The problem is that, if we call them comparable, the market just had a chance to get this player without spending an asset. And the market paid less than $28 million.
But let’s say that the Dodgers kick a little more in. Or a team likes that Ethier is younger and has better plate discipline. And wants the extra year at a cheaper rate as Rios got from the Royals. What team might we be talking about?
The Braves are sporting a hurt Nick Markakis, Zoilo Almonte, Eric Young, and Jonny Gomes right now on the depth chart, and could maybe use a veteran to bridge the gap to Dian Toscano. Right now, their corner outfielders are both bottom-five on the depth charts, and Ethier and Gomes would be a better platoon than Young and Gomes. If the Dodgers cover a little more than half, Ethier might be interesting to them. Might.
The Phillies have the ghost of Grady Sizemore, Doobie Herrera, Domonic Brown, and Darin Ruf manning two bottom-five corner outfield squadrons. Sizemore, Brown, and Ethier are all lefties, though. It’s a tougher fit.
One last team should get mention: the Rangers. They might be able to be more competitive than the other two teams, and a veteran corner outfielder like Ethier might be better than what they have currently. The problem is that it seems the Rangers have already made their bed — they have Ryan Ludwick, Nate Schierholtz, Michael Choice, Ryan Rua, Jake Smolinski, Delino Deshields Jr., and Carlos Peguero in camp playing in the corner outfield. Ethier is projected to be a one-win guy over 600 plate appearances next year, and some combo of those guys can probably do that for the Rangers, without costing them $28 million and a prospect.
And that’s really the problem. There’s just not a lot of demand for a free agent that’s not projected to be league average, especially at the corner outfield position. The teams that have openings there aren’t really great fits — by this point, they’ve collected a group of cheaper options that can approximate Andre Ethier’s probable output.

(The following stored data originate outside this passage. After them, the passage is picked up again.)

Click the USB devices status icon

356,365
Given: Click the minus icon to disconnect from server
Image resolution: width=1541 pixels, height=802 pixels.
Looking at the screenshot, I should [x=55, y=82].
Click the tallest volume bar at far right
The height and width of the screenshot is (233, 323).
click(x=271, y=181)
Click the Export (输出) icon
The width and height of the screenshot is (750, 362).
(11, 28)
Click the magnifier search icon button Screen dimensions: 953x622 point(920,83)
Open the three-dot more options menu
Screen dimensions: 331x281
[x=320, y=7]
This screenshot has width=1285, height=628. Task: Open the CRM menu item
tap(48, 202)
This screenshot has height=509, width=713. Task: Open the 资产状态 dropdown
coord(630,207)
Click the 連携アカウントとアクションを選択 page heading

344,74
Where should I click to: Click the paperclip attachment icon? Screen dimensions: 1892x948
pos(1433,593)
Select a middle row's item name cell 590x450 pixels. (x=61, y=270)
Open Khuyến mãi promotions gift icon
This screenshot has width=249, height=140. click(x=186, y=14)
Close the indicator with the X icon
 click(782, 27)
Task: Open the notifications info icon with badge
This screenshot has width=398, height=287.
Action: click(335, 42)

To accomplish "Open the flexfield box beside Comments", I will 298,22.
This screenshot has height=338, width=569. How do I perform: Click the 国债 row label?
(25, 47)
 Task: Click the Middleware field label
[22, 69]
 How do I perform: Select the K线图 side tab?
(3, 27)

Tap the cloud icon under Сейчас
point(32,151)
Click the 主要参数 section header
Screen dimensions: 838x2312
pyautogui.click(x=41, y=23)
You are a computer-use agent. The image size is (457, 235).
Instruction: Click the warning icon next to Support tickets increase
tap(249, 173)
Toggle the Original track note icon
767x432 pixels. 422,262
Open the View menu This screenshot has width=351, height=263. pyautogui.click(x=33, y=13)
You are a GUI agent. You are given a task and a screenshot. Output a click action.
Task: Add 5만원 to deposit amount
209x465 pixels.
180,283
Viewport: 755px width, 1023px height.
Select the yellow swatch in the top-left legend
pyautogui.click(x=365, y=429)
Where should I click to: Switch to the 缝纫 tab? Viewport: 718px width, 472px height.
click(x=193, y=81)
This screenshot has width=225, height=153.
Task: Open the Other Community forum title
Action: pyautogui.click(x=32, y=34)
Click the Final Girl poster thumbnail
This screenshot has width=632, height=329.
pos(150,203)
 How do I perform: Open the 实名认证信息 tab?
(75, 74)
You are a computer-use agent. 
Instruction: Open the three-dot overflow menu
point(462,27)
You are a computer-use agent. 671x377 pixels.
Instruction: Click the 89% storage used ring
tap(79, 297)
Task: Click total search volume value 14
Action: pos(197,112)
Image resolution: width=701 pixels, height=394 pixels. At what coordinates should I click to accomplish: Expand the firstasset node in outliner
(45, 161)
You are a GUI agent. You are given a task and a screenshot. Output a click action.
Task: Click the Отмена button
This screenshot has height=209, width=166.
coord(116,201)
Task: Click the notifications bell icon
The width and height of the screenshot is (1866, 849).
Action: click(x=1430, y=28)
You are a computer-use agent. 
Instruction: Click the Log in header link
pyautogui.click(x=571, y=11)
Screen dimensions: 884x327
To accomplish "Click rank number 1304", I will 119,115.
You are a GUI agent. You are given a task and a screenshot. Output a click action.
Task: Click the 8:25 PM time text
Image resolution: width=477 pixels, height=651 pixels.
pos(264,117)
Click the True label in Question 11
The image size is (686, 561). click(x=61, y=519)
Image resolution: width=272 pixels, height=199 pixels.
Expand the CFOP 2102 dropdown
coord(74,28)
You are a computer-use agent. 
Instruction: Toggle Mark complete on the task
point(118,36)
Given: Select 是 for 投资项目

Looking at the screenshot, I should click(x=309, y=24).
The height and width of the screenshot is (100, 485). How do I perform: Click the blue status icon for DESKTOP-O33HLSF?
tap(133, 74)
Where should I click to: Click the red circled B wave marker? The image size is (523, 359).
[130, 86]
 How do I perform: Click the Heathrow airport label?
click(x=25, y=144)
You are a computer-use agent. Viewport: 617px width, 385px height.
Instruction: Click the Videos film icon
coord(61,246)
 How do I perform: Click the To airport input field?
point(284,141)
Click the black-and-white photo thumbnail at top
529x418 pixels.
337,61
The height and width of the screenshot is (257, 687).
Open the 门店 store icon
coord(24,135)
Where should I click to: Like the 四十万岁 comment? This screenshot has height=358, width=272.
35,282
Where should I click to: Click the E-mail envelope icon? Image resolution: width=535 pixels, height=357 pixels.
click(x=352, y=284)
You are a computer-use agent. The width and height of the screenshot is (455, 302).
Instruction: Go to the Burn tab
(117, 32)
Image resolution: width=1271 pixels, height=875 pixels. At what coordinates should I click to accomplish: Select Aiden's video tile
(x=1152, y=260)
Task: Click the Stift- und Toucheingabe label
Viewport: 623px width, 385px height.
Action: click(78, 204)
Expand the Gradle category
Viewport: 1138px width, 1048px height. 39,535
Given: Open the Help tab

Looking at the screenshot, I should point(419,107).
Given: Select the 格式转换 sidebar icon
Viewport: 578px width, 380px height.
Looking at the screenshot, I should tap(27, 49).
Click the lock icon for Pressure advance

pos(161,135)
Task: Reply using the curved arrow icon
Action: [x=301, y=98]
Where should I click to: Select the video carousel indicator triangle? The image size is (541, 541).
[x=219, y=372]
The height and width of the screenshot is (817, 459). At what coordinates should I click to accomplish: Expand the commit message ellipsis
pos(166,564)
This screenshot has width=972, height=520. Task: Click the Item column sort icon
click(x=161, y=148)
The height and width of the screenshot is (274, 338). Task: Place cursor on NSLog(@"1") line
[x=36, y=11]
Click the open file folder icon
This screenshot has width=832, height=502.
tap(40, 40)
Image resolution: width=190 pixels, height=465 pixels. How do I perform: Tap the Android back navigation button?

We tried, but it might be too much of a task. Andre Ethier may not have a regular home in any starting lineup this year.
With a phone full of pictures of pitchers' fingers, strange beers, and his two toddler sons, Eno Sarris can be found at the ballpark or a brewery most days. Read him here, writing about the A's or Giants at The Athletic, or about beer at October. Follow him on Twitter @enosarris if you can handle the sandwiches and inanity.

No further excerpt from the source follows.